←back to thread

183 points crescit_eundo | 4 comments | | HN request time: 0.613s | source
1. spectraldrift ◴[] No.45054829[source]
People often forget a message queue is just a simple, high-throughput state machine.

It's tempting to roll your own by polling a database table, but that approach breaks down- sometimes even at fairly low traffic levels. Once you move beyond a simple cron job, you're suddenly fighting row locking and race conditions just to prevent significant duplicate processing; effectively reinventing a wheel, poorly (potentially 5 or 10 times in the same service).

A service like SQS solves this with its state management. A message becomes 'invisible' while being processed. If it's not deleted within the configurable visibility timeout, it transitions back to available. That 'fetch next and mark invisible' state transition is the key, and it's precisely what's so difficult to implement correctly and performantly in a database every single time you need it.

replies(1): >>45054938 #
2. groone ◴[] No.45054938[source]
Message becomes invisible in a regular relational database when using `SELECT FOR UPDATE SKIP LOCKED`
replies(2): >>45055183 #>>45056115 #
3. kerblang ◴[] No.45055183[source]
Overall it's completely feasible to build a message queue with RDBMS _because_ they have locking. You might end up doing extra work compared to some other products that make message queueing easy/fun/so-simple-caveman-etc.

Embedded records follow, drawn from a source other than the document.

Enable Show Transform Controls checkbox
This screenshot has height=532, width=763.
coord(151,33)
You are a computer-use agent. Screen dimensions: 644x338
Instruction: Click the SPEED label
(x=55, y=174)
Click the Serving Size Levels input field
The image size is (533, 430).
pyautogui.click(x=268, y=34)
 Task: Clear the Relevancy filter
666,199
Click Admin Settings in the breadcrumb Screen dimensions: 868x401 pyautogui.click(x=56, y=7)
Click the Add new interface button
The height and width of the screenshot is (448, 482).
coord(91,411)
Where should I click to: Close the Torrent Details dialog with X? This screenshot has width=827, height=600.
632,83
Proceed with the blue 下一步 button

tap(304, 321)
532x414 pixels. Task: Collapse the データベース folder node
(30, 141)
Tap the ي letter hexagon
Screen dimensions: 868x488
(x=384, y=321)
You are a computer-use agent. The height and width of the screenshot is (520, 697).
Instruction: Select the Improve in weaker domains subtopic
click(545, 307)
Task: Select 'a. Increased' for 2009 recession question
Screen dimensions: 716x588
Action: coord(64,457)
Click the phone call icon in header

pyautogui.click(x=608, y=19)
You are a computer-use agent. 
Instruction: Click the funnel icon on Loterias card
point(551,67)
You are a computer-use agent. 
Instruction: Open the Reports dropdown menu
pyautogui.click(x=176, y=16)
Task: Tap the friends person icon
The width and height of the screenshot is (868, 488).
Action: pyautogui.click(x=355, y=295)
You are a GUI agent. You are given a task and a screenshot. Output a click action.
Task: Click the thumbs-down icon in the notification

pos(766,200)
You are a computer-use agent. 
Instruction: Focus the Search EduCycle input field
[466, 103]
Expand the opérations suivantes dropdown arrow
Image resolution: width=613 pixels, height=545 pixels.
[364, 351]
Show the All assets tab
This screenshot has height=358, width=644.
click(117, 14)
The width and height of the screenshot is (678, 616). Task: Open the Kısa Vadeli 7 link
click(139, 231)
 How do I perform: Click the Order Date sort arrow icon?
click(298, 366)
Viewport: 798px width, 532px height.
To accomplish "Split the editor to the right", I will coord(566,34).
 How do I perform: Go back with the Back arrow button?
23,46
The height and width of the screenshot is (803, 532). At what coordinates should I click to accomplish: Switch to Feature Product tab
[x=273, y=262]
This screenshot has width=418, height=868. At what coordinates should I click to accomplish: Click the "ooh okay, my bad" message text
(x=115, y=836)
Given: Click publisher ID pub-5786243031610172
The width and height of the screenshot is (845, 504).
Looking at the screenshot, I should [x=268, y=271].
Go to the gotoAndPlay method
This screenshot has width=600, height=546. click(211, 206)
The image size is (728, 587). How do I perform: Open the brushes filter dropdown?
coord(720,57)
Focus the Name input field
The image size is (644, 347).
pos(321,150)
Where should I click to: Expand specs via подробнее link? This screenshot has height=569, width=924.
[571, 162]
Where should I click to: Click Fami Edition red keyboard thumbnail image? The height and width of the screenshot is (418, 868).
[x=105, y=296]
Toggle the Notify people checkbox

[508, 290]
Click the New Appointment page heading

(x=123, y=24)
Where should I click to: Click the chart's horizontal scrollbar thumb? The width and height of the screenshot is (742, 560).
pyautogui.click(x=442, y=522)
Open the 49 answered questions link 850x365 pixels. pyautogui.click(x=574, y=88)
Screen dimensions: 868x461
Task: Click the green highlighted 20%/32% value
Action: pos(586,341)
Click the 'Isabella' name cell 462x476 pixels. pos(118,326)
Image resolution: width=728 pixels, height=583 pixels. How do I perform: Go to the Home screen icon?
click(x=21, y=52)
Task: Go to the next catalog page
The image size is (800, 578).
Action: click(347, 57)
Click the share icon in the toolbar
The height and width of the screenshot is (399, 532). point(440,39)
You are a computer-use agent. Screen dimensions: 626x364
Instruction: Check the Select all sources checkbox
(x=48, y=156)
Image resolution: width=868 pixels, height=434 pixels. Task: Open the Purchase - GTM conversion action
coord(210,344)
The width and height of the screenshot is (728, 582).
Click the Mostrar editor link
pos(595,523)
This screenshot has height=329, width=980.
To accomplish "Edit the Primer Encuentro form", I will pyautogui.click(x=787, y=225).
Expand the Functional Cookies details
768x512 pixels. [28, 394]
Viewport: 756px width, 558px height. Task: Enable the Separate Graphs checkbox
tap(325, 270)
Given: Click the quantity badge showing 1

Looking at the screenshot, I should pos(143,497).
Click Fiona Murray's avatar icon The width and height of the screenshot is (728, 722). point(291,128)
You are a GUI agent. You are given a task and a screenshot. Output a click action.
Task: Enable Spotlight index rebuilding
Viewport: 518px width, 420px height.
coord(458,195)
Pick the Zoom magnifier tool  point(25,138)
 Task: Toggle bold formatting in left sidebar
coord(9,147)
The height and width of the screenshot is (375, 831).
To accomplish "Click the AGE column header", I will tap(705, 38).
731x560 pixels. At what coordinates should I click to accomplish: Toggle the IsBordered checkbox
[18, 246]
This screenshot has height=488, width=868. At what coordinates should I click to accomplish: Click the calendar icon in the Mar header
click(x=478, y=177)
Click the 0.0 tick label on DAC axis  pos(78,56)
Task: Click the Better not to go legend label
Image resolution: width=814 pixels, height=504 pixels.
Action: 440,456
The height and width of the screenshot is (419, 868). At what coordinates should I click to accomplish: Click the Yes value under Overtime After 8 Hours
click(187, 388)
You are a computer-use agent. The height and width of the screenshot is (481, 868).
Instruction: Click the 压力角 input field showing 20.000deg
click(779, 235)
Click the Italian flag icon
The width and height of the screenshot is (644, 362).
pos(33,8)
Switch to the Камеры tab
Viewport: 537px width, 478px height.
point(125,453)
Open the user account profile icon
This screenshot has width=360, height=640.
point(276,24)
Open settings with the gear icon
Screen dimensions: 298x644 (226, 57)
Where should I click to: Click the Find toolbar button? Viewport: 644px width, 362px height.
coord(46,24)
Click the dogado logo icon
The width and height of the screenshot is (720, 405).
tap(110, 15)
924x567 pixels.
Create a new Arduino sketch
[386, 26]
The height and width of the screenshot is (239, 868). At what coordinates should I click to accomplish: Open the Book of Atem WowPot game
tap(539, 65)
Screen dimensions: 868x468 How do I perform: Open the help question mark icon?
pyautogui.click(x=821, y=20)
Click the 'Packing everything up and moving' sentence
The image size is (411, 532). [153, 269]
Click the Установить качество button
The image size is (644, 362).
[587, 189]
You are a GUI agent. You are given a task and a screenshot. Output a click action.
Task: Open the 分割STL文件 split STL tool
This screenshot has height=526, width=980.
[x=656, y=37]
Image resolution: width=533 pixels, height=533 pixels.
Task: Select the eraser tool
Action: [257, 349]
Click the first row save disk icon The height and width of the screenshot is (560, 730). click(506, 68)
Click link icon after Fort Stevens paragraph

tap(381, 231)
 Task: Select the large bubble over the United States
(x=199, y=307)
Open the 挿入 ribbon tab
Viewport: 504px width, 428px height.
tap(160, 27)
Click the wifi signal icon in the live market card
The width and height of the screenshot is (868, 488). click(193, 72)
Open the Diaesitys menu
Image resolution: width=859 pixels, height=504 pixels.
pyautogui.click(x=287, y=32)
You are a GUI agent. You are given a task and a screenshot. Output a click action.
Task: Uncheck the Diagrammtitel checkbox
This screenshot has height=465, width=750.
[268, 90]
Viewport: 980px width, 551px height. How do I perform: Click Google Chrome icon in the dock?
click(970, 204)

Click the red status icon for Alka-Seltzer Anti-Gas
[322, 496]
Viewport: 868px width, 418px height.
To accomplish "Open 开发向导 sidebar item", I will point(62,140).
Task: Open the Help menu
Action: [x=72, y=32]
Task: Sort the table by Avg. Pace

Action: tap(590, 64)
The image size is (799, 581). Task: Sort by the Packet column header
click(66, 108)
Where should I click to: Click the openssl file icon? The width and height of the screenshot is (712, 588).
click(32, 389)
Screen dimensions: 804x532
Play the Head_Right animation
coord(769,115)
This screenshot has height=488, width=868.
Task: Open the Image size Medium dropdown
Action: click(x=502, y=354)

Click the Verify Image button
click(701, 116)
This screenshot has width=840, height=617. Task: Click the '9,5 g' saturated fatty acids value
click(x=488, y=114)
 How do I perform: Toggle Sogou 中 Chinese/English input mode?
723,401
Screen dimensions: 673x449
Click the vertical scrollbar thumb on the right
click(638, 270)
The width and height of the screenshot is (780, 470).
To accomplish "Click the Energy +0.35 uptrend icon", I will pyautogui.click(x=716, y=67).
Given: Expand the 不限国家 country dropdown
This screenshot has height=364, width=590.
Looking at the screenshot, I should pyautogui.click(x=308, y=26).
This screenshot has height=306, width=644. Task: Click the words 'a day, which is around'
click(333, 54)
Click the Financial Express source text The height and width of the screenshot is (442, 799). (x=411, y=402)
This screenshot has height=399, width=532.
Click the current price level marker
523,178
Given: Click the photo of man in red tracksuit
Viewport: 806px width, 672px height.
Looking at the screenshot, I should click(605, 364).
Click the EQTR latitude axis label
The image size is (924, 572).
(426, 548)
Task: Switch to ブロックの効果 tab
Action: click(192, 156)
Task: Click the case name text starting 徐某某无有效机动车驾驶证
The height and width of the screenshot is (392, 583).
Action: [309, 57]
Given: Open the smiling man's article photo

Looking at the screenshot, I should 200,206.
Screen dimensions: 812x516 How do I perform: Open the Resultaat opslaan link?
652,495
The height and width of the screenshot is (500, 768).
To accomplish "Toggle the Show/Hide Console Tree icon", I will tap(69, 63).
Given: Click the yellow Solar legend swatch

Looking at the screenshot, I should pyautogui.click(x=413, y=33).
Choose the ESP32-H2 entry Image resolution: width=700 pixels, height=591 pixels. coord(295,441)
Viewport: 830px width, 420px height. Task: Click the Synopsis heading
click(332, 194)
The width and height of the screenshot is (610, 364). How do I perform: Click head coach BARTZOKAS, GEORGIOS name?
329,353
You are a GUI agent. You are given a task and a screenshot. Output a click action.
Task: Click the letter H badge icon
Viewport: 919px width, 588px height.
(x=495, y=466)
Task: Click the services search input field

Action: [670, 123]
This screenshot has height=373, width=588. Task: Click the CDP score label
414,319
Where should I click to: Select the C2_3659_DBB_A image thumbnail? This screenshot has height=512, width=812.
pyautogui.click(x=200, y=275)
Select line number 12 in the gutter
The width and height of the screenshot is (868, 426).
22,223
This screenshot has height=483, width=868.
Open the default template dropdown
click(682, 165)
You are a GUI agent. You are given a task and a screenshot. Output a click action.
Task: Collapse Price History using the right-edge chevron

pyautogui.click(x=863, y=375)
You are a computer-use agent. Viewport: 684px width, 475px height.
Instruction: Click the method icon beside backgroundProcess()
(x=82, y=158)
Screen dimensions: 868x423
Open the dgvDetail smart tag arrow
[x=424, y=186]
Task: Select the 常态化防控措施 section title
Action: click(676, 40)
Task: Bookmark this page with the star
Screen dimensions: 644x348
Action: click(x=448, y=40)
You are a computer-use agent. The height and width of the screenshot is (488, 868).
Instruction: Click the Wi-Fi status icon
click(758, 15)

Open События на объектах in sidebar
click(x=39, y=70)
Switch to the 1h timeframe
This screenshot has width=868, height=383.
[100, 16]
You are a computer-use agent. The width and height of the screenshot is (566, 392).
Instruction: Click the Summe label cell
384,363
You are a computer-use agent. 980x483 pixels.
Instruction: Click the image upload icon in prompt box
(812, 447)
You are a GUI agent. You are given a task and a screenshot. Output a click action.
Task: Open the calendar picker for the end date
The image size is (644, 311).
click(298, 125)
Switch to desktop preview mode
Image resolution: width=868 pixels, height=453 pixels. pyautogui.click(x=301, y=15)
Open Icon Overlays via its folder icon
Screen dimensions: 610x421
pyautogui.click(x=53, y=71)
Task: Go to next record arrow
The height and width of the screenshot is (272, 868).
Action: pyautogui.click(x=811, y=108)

Now if SQS has some super-scalar mega-cluster capability where one instance can deliver 100 billion messages a day across the same group of consumers, ok, I'm impressed, because most MQ's can't, because... locking. Thus Kafka (which is not a message queue).

I think the RDBMS MQ should be treated as the "No worse than this" standard - if my fancy new message queueing product is even harder to set up, it isn't worth your trouble. But SQS itself IS pretty easy to use.

4. spectraldrift ◴[] No.45056115[source]
That's totally feasible, and works for small to medium traffic (SQS scales seamlessly from 1 message per year to millions per second).

In practice, I've never seen this implemented correctly in the wild- most people don't seem to care enough to handle the transactions properly. Additionally, if you want additional features like DLQs or metrics on stuck message age, you'll end up with a lot more complexity just to get parity with a standard queue system.

A common library could help with this though.